In fact, chapters alternate between Flora with her expiration date, and Muriel with her seemingly endless lease on life. Flora considers the implications and the exigencies: as the date approaches, she wonders, will this be the last time I walk with my mother, see the Golden Gate Bridge, make love with my husband? It turns out this is the thrust here, albeit one that grows slowly: Flora stresses, in an oddly calm and circumspect way, about her supposedly imminent death, while Muriel, the mother, compares her various men to her definitely-not-sainted late husband. The constant consideration of death’s many changes dominate this slender book, and they form its backbone, its major chord. This is a Jewish family, and Flora’s husband Jonah is a rabbi. He recounts many stories from the Talmud with regard to the coming of the Angel of Death; Flora considers whether she can trick him by always being on the move, or by changing her name, or by some other means.

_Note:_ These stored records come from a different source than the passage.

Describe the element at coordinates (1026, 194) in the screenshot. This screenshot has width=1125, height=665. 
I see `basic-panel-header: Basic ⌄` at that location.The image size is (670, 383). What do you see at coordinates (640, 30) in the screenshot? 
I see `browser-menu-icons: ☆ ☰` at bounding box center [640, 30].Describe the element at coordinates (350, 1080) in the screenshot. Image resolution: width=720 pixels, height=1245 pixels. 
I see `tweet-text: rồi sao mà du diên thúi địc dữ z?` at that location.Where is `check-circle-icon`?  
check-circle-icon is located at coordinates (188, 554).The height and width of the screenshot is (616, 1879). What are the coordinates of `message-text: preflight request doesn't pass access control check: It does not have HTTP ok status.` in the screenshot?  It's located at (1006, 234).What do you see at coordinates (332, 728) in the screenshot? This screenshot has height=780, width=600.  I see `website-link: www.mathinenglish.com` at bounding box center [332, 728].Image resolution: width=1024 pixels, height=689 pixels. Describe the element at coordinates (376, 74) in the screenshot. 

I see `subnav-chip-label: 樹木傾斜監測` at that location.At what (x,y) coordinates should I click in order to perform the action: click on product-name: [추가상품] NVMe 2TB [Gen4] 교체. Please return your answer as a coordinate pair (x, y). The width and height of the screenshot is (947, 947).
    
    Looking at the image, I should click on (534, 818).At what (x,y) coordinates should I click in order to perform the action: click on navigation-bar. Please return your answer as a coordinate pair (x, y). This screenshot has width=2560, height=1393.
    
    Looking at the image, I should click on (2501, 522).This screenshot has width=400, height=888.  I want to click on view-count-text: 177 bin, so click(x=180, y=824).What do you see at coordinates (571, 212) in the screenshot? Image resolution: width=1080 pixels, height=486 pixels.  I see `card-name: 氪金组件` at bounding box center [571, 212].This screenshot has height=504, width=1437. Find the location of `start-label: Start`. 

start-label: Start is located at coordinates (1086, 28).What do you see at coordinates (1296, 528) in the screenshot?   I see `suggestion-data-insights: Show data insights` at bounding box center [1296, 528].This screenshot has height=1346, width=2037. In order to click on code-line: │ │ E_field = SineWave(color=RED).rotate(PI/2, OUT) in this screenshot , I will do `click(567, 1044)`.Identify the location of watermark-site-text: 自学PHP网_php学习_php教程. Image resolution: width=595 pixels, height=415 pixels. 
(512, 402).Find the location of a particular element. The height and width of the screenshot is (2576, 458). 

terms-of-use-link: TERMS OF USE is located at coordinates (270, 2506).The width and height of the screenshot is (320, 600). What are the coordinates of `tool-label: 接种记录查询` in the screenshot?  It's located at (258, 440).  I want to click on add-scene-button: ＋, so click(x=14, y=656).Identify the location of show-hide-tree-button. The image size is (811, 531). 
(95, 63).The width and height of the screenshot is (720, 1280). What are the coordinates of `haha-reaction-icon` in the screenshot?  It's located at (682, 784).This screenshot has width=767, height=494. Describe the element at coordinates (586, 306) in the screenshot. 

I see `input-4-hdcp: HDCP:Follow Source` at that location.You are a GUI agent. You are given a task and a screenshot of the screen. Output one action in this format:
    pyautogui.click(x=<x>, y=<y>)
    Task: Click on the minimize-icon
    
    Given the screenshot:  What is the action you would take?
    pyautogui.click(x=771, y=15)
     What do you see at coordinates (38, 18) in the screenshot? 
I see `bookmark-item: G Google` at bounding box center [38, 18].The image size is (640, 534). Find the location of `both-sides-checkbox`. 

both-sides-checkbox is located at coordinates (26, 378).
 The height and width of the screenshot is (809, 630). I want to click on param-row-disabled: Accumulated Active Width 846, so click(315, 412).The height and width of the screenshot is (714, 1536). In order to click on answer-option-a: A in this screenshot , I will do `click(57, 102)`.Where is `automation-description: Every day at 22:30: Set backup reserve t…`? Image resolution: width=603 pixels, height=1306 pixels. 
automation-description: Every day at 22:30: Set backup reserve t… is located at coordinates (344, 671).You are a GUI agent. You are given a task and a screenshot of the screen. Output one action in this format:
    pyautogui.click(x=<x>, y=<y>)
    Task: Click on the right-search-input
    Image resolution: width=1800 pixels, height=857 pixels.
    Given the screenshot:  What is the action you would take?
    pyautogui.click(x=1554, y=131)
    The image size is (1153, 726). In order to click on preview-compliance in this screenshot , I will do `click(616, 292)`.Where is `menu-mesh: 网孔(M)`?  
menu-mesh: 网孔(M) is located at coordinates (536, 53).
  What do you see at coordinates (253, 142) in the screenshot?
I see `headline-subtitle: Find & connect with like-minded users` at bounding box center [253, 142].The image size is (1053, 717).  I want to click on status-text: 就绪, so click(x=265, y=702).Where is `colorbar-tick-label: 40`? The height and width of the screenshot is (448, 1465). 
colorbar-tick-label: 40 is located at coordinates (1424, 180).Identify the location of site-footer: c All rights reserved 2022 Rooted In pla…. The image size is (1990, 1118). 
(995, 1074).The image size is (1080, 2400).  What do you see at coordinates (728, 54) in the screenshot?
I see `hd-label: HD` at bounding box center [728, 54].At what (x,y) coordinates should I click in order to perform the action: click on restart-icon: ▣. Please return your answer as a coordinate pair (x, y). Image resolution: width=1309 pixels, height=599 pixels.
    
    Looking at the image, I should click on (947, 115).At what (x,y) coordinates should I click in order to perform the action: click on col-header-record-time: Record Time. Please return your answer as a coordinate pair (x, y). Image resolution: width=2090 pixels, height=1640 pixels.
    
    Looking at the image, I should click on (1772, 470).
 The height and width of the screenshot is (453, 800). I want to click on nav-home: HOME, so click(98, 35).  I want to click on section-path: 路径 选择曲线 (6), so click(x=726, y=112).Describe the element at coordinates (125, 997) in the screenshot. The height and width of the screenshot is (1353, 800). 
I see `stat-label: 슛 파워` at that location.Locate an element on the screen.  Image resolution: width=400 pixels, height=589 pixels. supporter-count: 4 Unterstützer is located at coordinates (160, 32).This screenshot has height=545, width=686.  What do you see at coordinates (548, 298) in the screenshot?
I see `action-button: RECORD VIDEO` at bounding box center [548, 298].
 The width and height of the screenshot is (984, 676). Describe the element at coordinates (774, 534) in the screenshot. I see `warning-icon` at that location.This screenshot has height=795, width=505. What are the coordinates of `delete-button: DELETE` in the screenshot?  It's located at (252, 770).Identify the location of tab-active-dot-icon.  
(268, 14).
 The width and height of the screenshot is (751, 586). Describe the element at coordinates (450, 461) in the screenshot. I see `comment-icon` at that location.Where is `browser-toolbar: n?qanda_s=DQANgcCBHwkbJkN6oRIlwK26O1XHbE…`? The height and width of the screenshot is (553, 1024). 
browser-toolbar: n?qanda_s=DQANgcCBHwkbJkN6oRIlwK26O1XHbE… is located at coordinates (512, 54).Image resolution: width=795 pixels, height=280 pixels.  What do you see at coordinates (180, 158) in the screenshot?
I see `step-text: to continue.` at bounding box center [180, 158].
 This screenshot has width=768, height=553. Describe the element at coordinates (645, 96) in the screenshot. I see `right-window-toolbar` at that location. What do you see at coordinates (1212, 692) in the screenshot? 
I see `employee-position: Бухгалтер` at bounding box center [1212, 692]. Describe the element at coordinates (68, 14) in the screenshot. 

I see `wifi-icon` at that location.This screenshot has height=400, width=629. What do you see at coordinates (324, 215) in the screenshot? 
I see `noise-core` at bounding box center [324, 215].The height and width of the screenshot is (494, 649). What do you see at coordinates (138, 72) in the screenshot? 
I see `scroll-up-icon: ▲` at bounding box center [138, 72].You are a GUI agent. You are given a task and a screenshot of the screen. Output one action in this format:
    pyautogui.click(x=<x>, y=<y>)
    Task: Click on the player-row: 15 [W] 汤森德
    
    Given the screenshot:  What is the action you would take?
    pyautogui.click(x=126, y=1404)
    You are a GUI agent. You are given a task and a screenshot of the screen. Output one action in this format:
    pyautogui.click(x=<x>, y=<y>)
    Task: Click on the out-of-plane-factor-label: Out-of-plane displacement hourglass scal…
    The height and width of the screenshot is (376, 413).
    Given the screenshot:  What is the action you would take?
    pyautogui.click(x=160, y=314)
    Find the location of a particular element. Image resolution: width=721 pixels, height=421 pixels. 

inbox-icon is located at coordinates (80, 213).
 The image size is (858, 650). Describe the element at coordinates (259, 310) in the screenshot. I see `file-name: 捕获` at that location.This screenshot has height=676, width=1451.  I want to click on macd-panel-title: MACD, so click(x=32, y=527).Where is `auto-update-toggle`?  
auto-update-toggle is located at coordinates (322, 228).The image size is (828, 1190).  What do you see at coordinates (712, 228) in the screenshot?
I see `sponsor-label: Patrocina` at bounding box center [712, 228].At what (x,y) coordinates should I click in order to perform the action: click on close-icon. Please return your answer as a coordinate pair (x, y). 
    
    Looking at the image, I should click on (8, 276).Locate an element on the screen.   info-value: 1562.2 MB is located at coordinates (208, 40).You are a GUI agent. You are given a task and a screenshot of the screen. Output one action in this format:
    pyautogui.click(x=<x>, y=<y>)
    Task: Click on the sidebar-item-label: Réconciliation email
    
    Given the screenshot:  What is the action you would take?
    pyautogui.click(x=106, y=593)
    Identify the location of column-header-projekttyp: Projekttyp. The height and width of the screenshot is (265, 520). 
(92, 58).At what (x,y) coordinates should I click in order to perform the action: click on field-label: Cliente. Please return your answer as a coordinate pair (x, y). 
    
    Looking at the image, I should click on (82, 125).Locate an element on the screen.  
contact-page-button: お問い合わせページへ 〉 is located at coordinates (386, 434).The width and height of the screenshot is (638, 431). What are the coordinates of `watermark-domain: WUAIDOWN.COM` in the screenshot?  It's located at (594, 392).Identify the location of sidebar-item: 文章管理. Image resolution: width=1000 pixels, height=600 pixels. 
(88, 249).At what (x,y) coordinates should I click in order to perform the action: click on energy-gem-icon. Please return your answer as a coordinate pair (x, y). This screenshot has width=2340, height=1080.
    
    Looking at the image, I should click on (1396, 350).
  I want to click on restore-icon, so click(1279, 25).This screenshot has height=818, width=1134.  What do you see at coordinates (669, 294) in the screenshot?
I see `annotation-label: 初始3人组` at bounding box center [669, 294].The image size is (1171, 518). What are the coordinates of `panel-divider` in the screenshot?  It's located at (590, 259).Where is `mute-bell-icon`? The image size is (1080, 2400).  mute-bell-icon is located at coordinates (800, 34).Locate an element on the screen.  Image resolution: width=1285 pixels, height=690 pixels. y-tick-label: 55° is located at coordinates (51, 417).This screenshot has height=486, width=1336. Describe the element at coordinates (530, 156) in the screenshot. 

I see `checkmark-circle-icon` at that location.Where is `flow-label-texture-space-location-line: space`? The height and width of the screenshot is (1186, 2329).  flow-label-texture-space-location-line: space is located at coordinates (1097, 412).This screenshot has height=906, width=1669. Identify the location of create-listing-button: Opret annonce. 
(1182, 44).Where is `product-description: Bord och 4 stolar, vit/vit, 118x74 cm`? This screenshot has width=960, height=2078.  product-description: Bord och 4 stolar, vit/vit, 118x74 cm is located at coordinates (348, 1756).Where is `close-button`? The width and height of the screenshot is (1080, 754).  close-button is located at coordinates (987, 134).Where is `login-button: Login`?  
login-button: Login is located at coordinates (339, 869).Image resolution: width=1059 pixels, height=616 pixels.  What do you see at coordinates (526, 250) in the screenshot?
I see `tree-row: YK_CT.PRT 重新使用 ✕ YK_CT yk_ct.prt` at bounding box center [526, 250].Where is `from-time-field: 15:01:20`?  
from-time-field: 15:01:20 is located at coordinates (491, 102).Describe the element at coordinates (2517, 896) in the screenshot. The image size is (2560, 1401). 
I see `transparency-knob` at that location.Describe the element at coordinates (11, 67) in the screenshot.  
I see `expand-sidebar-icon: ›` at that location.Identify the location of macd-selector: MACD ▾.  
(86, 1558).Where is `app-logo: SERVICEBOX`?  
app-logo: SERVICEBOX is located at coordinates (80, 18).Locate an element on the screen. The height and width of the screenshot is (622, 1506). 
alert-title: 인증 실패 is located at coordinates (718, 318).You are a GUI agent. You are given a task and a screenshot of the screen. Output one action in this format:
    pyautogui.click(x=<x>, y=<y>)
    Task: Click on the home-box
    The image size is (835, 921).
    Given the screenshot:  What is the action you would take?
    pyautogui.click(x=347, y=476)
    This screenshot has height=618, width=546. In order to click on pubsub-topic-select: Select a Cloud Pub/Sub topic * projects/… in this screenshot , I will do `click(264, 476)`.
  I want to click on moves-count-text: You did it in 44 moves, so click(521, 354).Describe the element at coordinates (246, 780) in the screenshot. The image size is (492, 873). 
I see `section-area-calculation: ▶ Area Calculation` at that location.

For me, this book never tends toward a conclusion; the mother and daughter progress toward imagined ends or intermediate events, and events never gave me an inkling of what to expect. Author Sherril Jaffe keeps us guessing until the very last. This can be considered a virtue, certainly, but I doubt the author intended a thriller climax. She gives us instead a final open-ended thought that summons the Buddhist principles into which she immerses us as she wraps up. Her lesson: death isn’t the point, living each moment is the point. Long-lived Muriel’s story cautions instead of congratulates: carpe diem, rather than slave away in a secure but unloving marriage. Flora should be proud after all: she manages to live her life of love with a sense of wonder and gratitude for all that she has.

This story will clearly resonate with those who face the challenge of illness, or who have lost loved ones, and it includes well- and subtly-told lessons on the art not of dying but of living and loving life.